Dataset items
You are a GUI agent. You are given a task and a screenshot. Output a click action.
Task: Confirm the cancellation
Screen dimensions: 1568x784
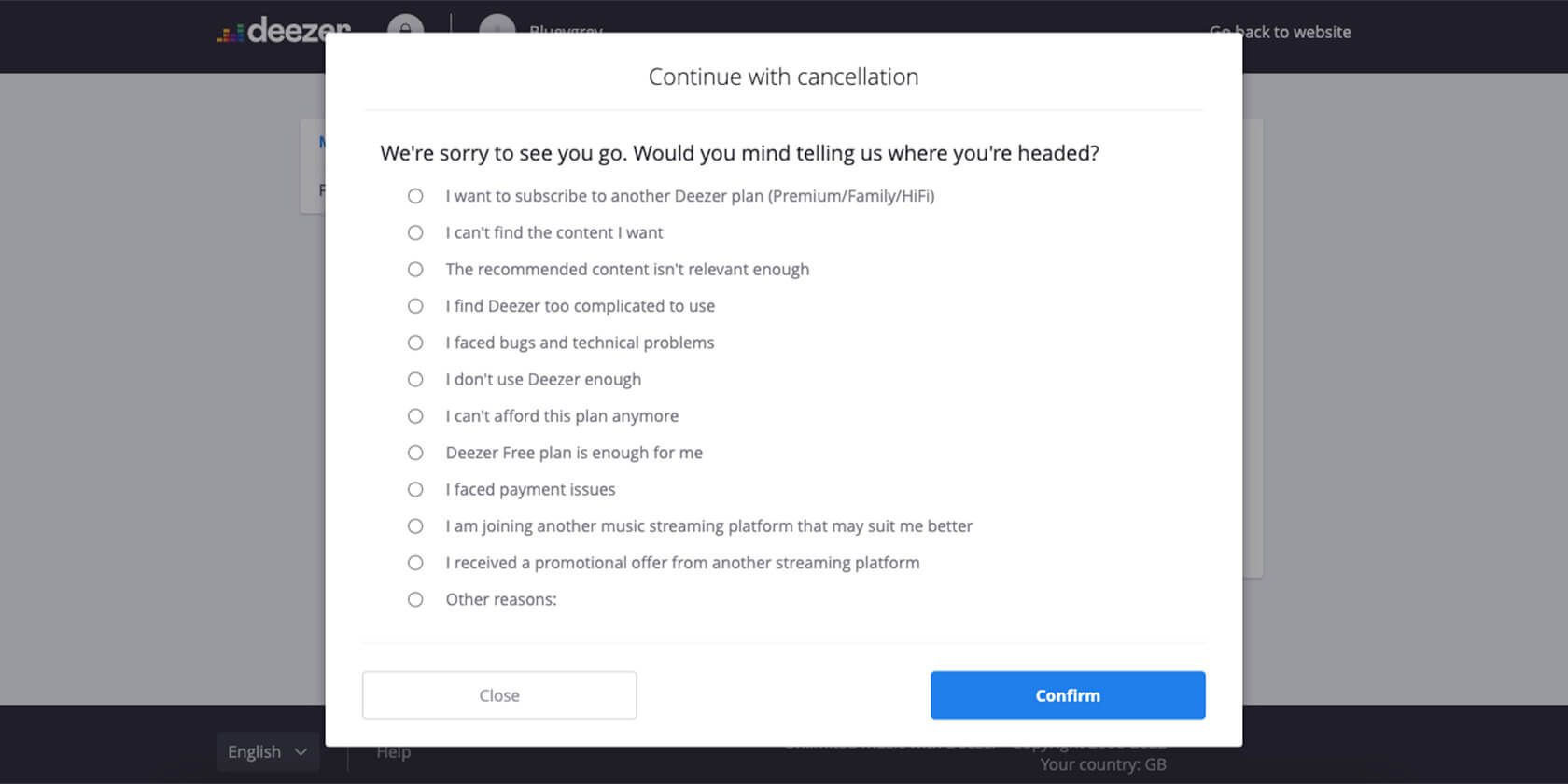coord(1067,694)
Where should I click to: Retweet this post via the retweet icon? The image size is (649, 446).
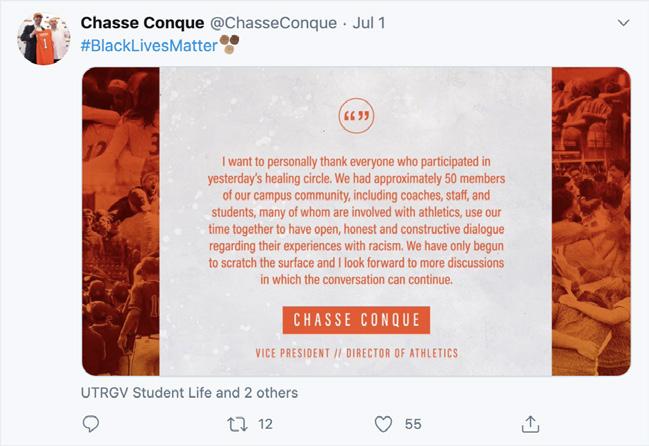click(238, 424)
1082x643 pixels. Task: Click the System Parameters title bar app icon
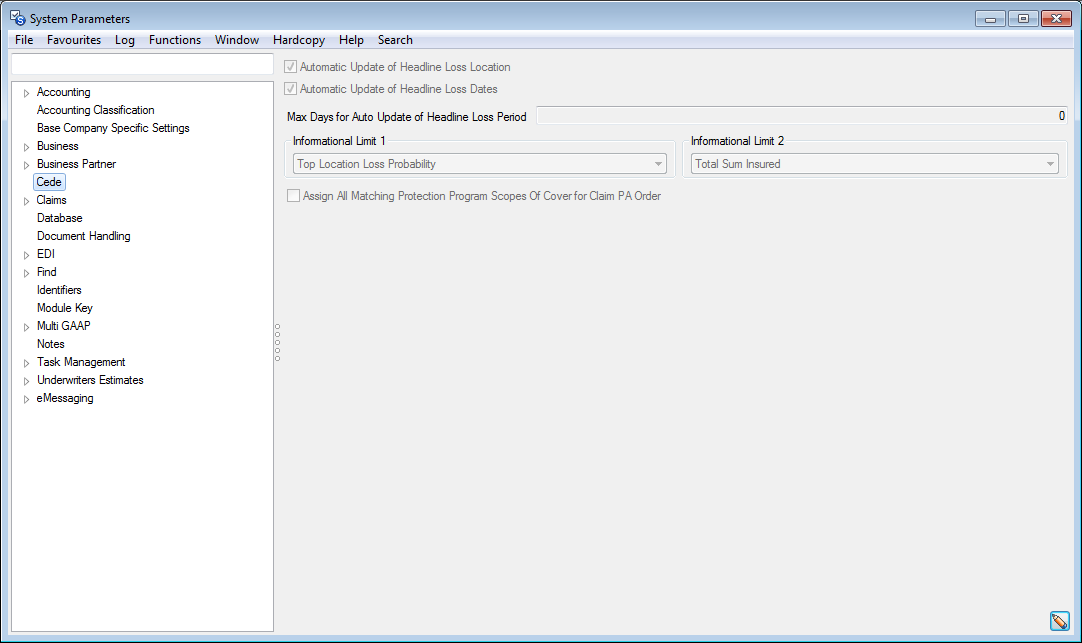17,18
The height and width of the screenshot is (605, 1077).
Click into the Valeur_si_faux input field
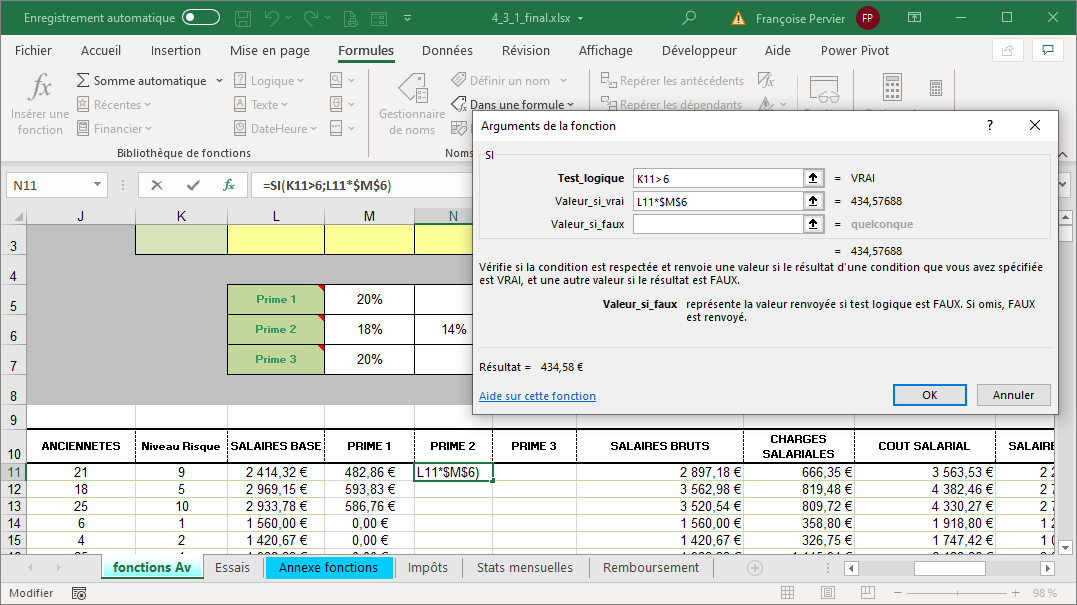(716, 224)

> [AIM OF THE TASK]:
Reproduce each record from above exactly; pictures do not belong in the copy.

> [ANSWER BELOW]:
You are a GUI agent. You are given a task and a screenshot. Output a click action.
Task: Confirm the cancellation
Screen dimensions: 1568x784
coord(1067,694)
Where should I click to: Retweet this post via the retweet icon? The image size is (649, 446).
click(238, 424)
1082x643 pixels. Task: Click the System Parameters title bar app icon
17,18
The height and width of the screenshot is (605, 1077).
Click into the Valeur_si_faux input field
(716, 224)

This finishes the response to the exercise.